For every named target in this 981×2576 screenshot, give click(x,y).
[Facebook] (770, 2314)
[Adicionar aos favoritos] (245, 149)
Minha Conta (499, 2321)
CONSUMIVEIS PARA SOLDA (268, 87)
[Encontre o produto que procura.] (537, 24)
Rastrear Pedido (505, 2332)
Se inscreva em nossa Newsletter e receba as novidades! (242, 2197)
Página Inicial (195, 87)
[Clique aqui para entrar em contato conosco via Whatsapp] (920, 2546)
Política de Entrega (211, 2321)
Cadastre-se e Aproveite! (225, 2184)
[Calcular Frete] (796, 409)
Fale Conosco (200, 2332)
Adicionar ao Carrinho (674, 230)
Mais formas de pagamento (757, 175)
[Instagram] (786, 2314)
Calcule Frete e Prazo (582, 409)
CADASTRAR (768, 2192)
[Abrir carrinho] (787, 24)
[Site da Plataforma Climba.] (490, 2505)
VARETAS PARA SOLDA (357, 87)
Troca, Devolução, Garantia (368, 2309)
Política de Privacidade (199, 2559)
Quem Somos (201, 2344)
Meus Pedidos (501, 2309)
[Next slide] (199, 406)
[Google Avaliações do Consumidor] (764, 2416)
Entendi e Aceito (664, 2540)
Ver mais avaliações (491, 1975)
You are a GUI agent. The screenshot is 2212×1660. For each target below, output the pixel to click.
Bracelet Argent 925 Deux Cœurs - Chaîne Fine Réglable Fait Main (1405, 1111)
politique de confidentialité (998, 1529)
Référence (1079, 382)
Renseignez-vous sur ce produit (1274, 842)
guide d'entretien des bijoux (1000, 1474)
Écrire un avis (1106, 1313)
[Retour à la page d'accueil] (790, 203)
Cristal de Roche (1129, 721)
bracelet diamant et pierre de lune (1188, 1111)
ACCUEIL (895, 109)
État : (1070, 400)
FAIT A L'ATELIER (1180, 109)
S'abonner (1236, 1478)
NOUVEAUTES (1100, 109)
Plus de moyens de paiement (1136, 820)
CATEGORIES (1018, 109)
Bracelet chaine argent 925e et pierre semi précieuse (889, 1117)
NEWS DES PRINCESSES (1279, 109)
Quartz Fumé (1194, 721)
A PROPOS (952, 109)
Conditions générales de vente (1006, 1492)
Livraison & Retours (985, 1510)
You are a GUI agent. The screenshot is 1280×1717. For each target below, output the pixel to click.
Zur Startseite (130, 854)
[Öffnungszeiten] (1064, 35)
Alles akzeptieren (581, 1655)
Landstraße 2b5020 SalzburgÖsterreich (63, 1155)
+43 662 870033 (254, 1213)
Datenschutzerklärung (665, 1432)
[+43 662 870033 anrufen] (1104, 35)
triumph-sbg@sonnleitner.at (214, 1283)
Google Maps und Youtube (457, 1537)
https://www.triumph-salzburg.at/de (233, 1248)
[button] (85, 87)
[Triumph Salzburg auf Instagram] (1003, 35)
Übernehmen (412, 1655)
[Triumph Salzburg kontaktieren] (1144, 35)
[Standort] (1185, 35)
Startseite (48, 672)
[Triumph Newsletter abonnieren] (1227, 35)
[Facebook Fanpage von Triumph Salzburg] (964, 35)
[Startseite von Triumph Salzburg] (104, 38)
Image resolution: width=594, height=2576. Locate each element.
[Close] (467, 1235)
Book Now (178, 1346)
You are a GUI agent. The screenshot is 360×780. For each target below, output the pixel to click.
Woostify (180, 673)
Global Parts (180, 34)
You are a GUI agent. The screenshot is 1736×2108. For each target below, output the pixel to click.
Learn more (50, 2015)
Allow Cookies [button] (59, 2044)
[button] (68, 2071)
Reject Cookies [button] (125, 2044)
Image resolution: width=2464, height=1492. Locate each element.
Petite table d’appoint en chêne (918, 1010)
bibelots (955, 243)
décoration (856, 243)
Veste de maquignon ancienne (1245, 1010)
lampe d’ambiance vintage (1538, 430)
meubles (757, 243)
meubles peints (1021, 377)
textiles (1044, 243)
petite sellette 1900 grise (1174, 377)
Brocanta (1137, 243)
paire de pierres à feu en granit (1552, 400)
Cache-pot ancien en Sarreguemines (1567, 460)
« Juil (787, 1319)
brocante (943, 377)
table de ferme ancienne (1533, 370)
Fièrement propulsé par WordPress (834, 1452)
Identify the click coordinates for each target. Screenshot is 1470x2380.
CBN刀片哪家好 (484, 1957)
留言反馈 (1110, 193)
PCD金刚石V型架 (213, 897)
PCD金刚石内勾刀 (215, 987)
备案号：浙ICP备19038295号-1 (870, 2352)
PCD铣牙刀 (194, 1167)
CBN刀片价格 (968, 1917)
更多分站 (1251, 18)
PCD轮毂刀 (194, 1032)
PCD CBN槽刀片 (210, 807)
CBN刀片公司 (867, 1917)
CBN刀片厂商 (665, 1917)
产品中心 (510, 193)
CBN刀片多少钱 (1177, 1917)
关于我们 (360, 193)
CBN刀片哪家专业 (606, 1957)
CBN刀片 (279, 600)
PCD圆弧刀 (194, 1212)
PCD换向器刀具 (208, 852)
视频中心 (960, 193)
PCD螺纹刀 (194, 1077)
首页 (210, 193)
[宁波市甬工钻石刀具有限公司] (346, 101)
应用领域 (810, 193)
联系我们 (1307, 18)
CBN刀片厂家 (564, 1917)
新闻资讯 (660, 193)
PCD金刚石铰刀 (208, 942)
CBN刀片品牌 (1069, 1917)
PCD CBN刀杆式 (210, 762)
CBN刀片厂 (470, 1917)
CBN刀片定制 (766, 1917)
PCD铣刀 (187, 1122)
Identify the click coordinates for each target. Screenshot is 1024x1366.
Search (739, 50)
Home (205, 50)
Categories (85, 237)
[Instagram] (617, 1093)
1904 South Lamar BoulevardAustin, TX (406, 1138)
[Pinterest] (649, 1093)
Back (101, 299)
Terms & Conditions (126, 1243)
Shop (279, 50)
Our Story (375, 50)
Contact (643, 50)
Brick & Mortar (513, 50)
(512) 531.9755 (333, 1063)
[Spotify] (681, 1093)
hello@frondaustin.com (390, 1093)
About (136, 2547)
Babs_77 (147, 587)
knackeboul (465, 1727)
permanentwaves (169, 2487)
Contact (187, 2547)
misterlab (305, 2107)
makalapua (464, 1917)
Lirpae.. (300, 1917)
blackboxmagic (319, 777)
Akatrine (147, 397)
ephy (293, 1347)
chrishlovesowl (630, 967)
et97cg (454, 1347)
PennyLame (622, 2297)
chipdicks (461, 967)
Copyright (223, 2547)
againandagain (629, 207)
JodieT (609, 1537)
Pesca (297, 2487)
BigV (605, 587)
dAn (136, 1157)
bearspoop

----

ASSIGNMENT:
Could you repeat exactly the lines in the listing above from the one with "Brick & Mortar (513, 50)" down to the one with "againandagain (629, 207)"? Include both of those lines.

YOUR RESPONSE:
Brick & Mortar (513, 50)
(512) 531.9755 (333, 1063)
[Spotify] (681, 1093)
hello@frondaustin.com (390, 1093)
About (136, 2547)
Babs_77 (147, 587)
knackeboul (465, 1727)
permanentwaves (169, 2487)
Contact (187, 2547)
misterlab (305, 2107)
makalapua (464, 1917)
Lirpae.. (300, 1917)
blackboxmagic (319, 777)
Akatrine (147, 397)
ephy (293, 1347)
chrishlovesowl (630, 967)
et97cg (454, 1347)
PennyLame (622, 2297)
chipdicks (461, 967)
Copyright (223, 2547)
againandagain (629, 207)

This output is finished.